> **EXERCISE BRIEF**:
Swap "logo" for "emblem" in the items from the line containing "Where should I" through the end of the items, and reproduce only those lines with nothing else altered and the pictures left out.

> **MATERIAL FOR THIS EXERCISE**:
• • • • • • •
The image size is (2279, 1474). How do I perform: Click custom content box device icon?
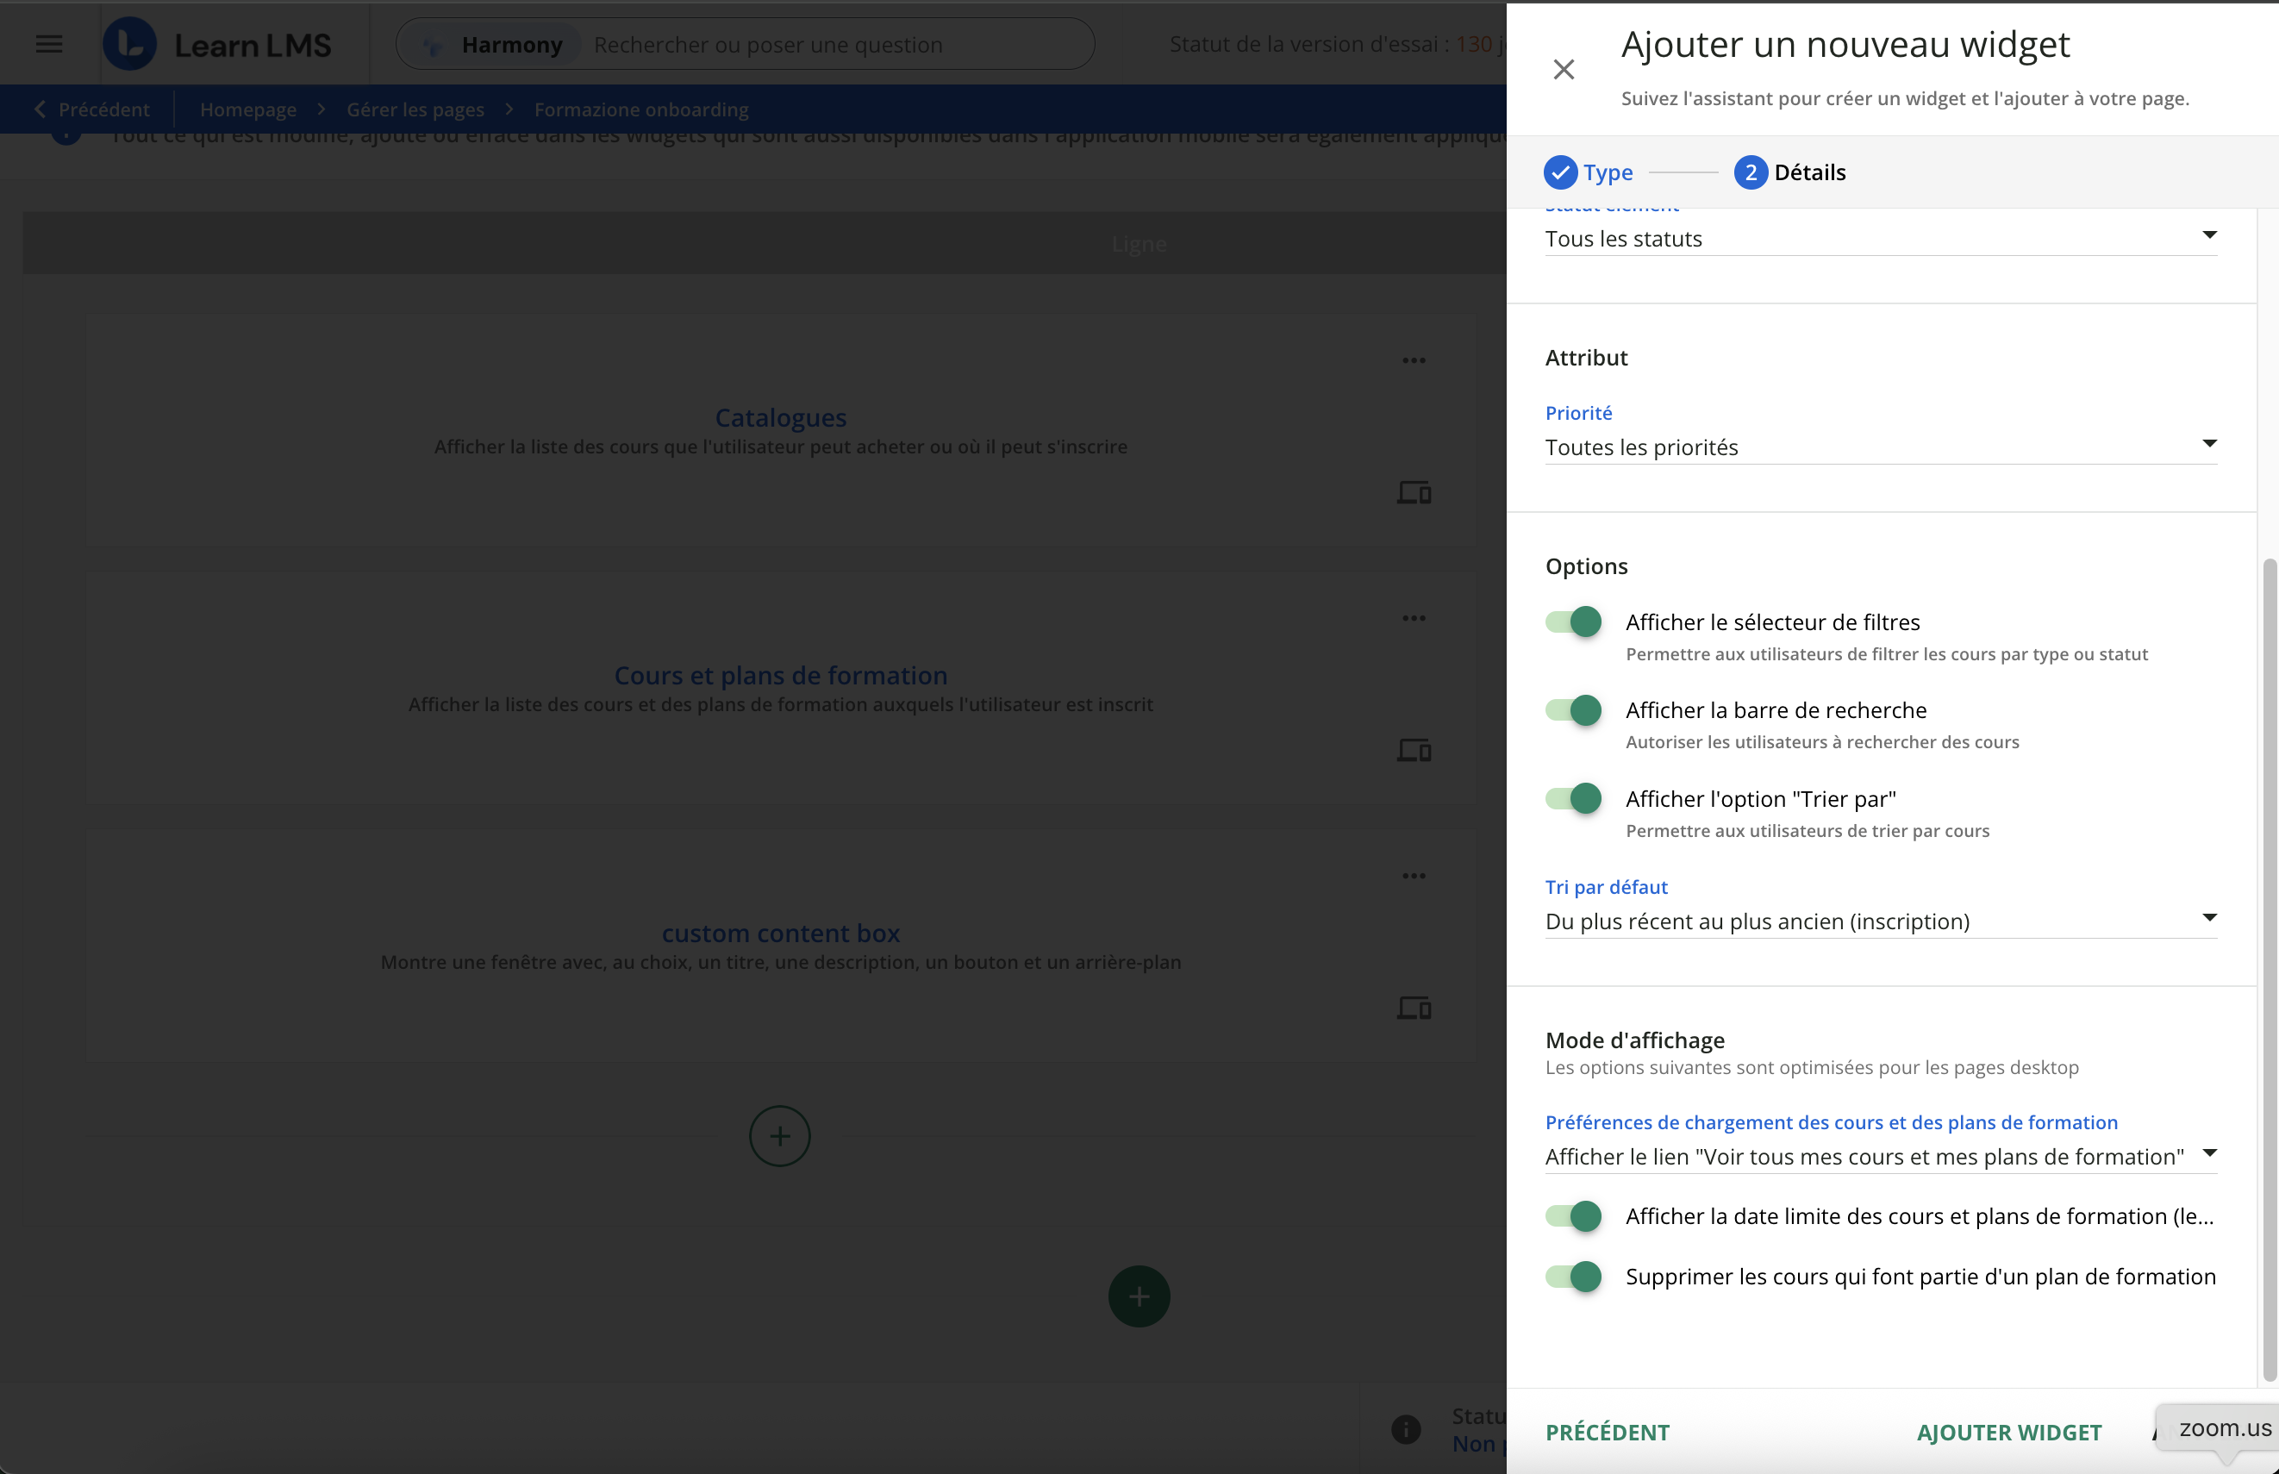pyautogui.click(x=1414, y=1008)
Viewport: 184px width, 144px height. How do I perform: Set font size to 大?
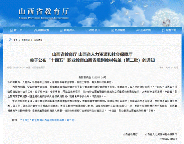[166, 68]
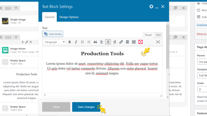Switch editor to the Text tab
The image size is (207, 116).
[x=158, y=35]
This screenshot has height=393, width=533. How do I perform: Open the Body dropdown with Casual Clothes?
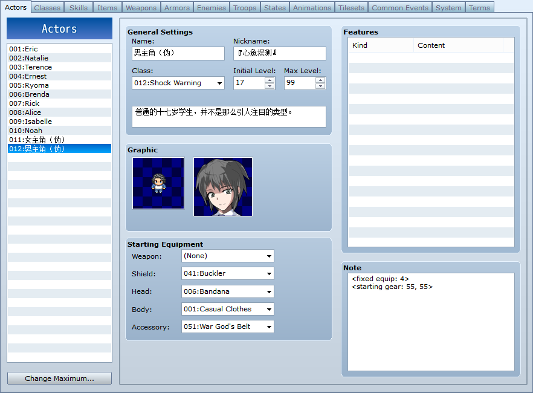(228, 309)
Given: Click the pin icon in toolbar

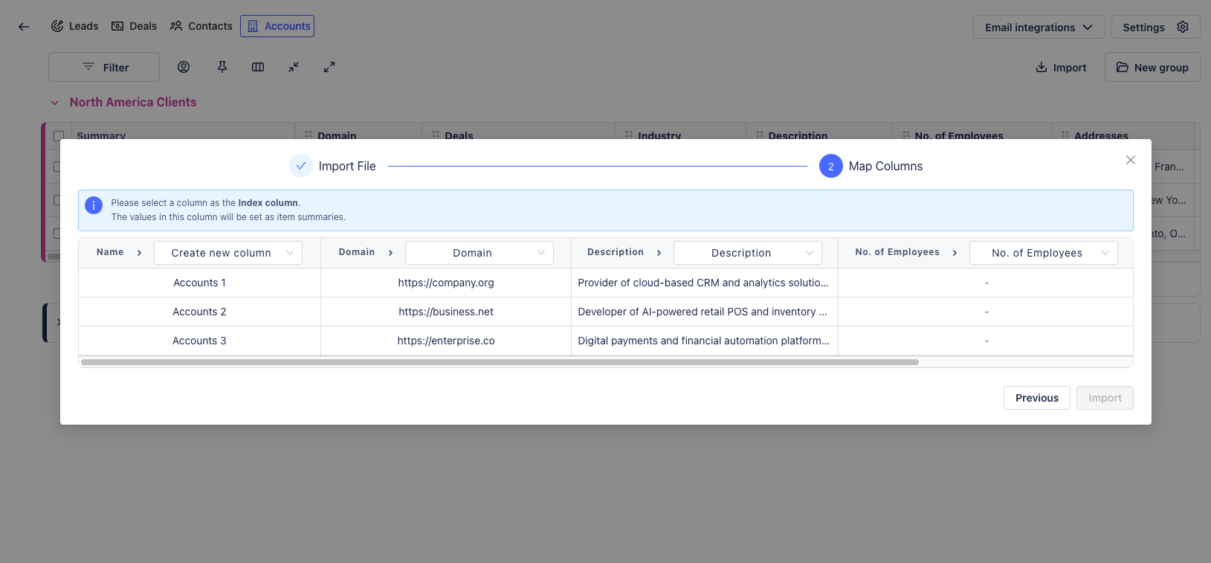Looking at the screenshot, I should coord(222,67).
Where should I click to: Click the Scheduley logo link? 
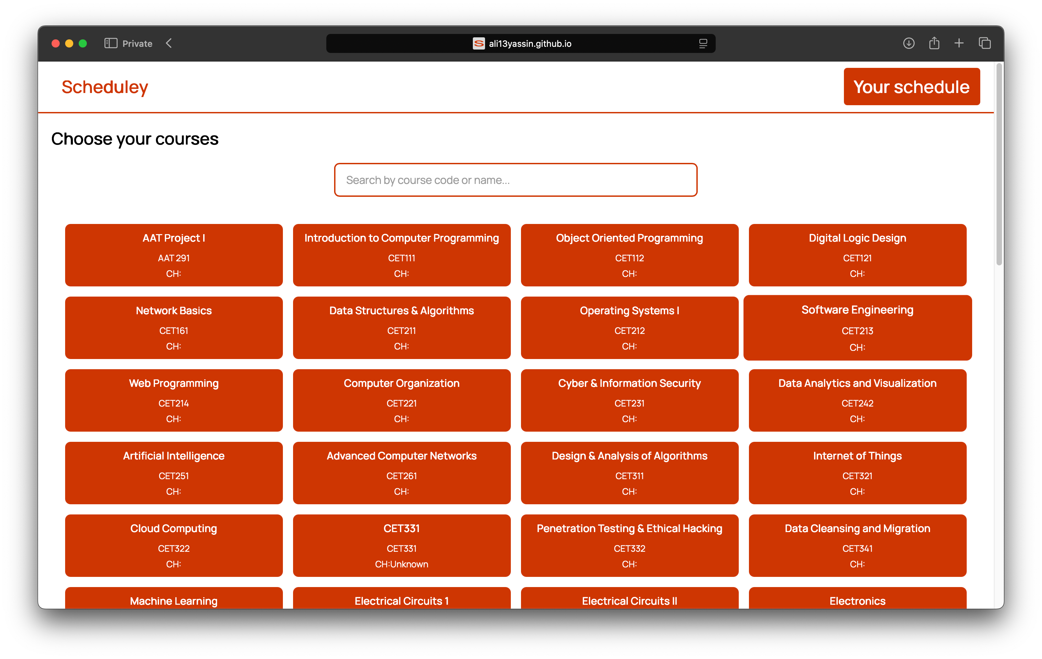tap(105, 87)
• • • • • • •
> **EXPECTED ANSWER**:
Where should I click to: Click the Scheduley emblem link? 
tap(105, 87)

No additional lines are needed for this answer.